For his part, Senate Budget Committee Chairman Bernie Sanders, I-Vt., suggested his panel could start the process moving on a budget resolution for fiscal year 2022 in the coming weeks.
“I don’t know if you can do it in June,” Sanders said June 8. “[M]aybe in July.”
Although there had been some discussion among Sen. Sanders and Democratic leaders about the possibility of leveraging a rarely used provision within the Congressional Budget Act of 1974 to revise the fiscal year 2021 budget resolution and reconciliation instructions that Democrats used to move the American Rescue Plan – potentially opening an easier path to more than one round of reconciliation legislation this year – a ruling from the Senate parliamentarian that began circulating on Capitol Hill last week made clear that this avenue may not be available for a variety of reasons, including the absence of any significant, unforeseen change in the economy since that fiscal 2021 budget was adopted earlier this year.
Sanders also expressed his doubts about the ongoing bipartisan negotiations and suggested that the budget resolution that he intends to move – and the reconciliation instructions he intends to include – would be geared toward accommodating elements of both President Biden’s American Jobs Plan as well as his American Families Plan. (For prior coverage of the American Families Plan, see Tax News & Views, Vol. 22, No. 23, Apr. 30, 2021.)
“We’re working on it right now,” Sanders said.
It is important to keep in mind, however, that in order to tee up the reconciliation process, Sen. Sanders and Democratic leaders would also have to secure the support of moderate Democrats – including Sens. Manchin and Sinema – on the underlying budget resolution. Those two senators in particular have been vocal about their reticence on adopting procedural tactics to bypass Republicans in lieu of pursuing legislation on a bipartisan basis.

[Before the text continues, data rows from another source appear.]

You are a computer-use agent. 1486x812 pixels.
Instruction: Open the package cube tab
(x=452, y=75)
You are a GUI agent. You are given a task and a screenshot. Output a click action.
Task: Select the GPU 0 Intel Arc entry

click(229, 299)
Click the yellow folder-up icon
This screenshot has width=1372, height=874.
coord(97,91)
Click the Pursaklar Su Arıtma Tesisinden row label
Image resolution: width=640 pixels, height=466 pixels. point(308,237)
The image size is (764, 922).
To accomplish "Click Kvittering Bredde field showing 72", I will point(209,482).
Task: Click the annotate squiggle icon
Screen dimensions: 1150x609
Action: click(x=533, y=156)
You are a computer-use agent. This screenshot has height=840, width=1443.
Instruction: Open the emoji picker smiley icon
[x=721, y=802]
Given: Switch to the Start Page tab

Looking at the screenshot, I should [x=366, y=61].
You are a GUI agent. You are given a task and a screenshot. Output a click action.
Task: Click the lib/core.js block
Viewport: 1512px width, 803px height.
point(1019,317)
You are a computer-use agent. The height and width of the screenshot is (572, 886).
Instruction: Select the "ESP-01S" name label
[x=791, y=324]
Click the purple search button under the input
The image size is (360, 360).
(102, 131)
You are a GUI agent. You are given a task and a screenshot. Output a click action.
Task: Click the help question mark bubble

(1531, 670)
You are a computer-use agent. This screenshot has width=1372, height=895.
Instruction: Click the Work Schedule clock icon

In related developments this week, Democrats on the House Transportation and Infrastructure Committee on June 10 advanced – on a largely partisan basis – a $547 billion, five-year reauthorization of highway and mass transit programs (H.R. 3684, the INVEST in America Act) which are otherwise scheduled to lapse after September 30. House Majority Leader Steny Hoyer, D-Md., indicated that the measure will come up for a vote on the House floor during the week of June 28. Although the measure’s path forward over the long term remains unclear, it could serve as a base upon which Democrats attempt to build a broader infrastructure spending package molded after President Biden’s prior proposals.